Where there’s smoke, there’s no job?Published 8:47pm Friday, July 12, 2013
The new year will bring a new hiring policy for Atmore Community Hospital after their parent company, Baptist Health Care, announced last week that new employees must be tobacco free in order to secure a job as of January 1, 2014.
This week, officials with BHC released more specifics about their new policy, including information on testing procedures, and locals weighed in on whether the new policy is a good move, or a breach of privacy.
“We will do urine tests to check for tobacco,” Vice President of Human Resources Darlene Stone said. “It will be very similar to the way we drug test.”
Stone said other health care systems who have adopted tobacco-free hiring are employing urine tests, while some less-stringent methods of enforcement include the honor system. Stone said the new policy will only apply to employees hired after December, 2013 and will not affect current employees who use tobacco. Employees of Gulf Coast Enterprises, who work inside ACH’s facilities, will also be exempt from the new policy, but Stone said that too may change in time.
“GCE is made up of about 75 percent by disabled people,” Stone said. “They have kind of a unique situation. We’re not going to apply it to them initially, but in the future that could change.”

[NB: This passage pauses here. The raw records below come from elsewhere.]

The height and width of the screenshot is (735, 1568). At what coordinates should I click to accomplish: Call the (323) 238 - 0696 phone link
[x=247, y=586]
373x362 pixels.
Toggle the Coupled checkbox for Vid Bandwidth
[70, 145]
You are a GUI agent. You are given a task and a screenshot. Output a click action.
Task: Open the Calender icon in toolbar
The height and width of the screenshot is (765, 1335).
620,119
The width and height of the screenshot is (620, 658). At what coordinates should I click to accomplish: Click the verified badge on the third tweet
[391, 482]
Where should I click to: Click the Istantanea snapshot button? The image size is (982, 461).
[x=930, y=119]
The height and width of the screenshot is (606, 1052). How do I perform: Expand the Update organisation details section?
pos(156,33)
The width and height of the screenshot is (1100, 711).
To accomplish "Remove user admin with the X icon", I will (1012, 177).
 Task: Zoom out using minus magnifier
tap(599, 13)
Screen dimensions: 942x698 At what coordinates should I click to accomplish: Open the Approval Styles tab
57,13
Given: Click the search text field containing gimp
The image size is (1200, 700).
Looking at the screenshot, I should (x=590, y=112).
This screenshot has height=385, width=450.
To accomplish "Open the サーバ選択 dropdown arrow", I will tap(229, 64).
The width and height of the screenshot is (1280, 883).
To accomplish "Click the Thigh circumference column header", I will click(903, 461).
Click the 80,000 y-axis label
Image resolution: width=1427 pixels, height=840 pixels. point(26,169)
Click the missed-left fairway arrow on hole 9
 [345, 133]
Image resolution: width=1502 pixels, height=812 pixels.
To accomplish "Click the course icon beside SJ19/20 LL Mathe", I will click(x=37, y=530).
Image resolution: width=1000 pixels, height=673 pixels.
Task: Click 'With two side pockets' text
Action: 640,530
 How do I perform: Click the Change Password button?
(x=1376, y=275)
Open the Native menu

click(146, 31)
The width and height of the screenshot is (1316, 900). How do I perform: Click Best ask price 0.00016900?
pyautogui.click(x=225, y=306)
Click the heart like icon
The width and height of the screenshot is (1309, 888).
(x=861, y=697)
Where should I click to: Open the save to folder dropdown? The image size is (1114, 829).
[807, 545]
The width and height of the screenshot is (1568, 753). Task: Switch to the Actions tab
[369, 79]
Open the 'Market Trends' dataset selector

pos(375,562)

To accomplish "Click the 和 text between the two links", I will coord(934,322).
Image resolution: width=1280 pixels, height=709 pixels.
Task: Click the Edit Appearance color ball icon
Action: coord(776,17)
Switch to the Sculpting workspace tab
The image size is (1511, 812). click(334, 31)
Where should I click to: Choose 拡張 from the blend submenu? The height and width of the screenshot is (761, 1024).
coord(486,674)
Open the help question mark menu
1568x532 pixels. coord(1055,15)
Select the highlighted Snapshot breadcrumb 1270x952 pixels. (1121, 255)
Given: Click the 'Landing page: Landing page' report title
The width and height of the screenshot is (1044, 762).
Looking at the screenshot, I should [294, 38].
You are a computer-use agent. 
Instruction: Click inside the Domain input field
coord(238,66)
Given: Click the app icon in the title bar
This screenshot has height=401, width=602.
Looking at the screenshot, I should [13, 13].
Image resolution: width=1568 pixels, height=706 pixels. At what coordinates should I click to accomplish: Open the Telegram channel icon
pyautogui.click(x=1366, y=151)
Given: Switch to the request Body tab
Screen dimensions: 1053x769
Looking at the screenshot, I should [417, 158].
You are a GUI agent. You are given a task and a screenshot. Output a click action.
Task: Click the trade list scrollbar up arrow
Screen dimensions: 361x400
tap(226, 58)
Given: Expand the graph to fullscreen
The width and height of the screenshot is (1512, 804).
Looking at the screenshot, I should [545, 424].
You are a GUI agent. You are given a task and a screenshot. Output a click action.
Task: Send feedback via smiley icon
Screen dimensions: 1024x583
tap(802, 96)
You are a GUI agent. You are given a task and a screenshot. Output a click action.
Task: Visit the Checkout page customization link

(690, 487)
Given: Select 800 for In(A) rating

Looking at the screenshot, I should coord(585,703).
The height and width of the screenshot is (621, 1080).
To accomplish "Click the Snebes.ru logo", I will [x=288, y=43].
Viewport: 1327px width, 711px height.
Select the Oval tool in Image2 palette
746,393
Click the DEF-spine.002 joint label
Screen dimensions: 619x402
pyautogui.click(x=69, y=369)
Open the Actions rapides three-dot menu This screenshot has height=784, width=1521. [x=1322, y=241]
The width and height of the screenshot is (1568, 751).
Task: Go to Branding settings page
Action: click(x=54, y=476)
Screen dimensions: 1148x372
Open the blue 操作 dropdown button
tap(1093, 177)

Although critics of tobacco-free hiring, a trend that has caught on in recent years around the nation – especially within health care systems, say the practice discriminates against people engaging in legal activity, Stone says it is simply leading by setting a good example.
“Tobacco use is one of the bigger health issues for our community,” she said. “Nothing good comes from tobacco use. It’s our mission to improve health, so we are committed and we can start by addressing this issue.”
As for those who say the new policy is a slippery slope towards not hiring people who engage in other activities like unhealthy diets or alcohol consumption, Stone said tobacco is a separate issue.
“When you talk about things like obesity, it’s a protected category when it comes to discrimination,” she said. “But we do encourage a healthy lifestyle in a variety of ways, like exercising and eating right. We’re not just picking on tobacco users. It’s about being healthy.”
While no current employees at Atmore Community Hospital have chimed in on the issue, Atmore-area residents have been adding their opinions to the mix via social media and online polls. In a poll conducted on the Advance web site, 58 percent of voters said the new hiring practice is discriminatory, while 42 percent said they believe it to be a good idea.
In response to the issue, Atmore-area residents also took to The Advance’s Facebook page to express their opinions on the matter.
Kelly Wood Dowdy said she feels the practice is a breach of basic rights.
“Discriminatory,” Dowdy wrote. “I don’t even smoke and think that is ridiculous! What a person does legally on his own time is none of the company’s business! Let’s start not hiring people who actually want to work just because they smoke. Then they can get on unemployment and the rest of us can start paying for them as well! Come on, how many more rights are going to be taken away? It should be the person’s decision, not the employer’s!”
“Not right,” Stephanie Farish Shiver wrote. “Some of the best doctors and nurses I’ve ever known smoke. I much rather have the best than someone who may not be as qualified and they only hire them because they don’t smoke working on me!”
“How about taking out every vending machine and help out all of the obese employees, its totally discrimination,” Marsha Bolton wrote.
While those in favor of the new hiring process have been less vocal than the dissenters, Stone said she still believes the end result will be a good one.
Stone added cessation classes are and will continue to be available at no cost for current employees interested in kicking the habit.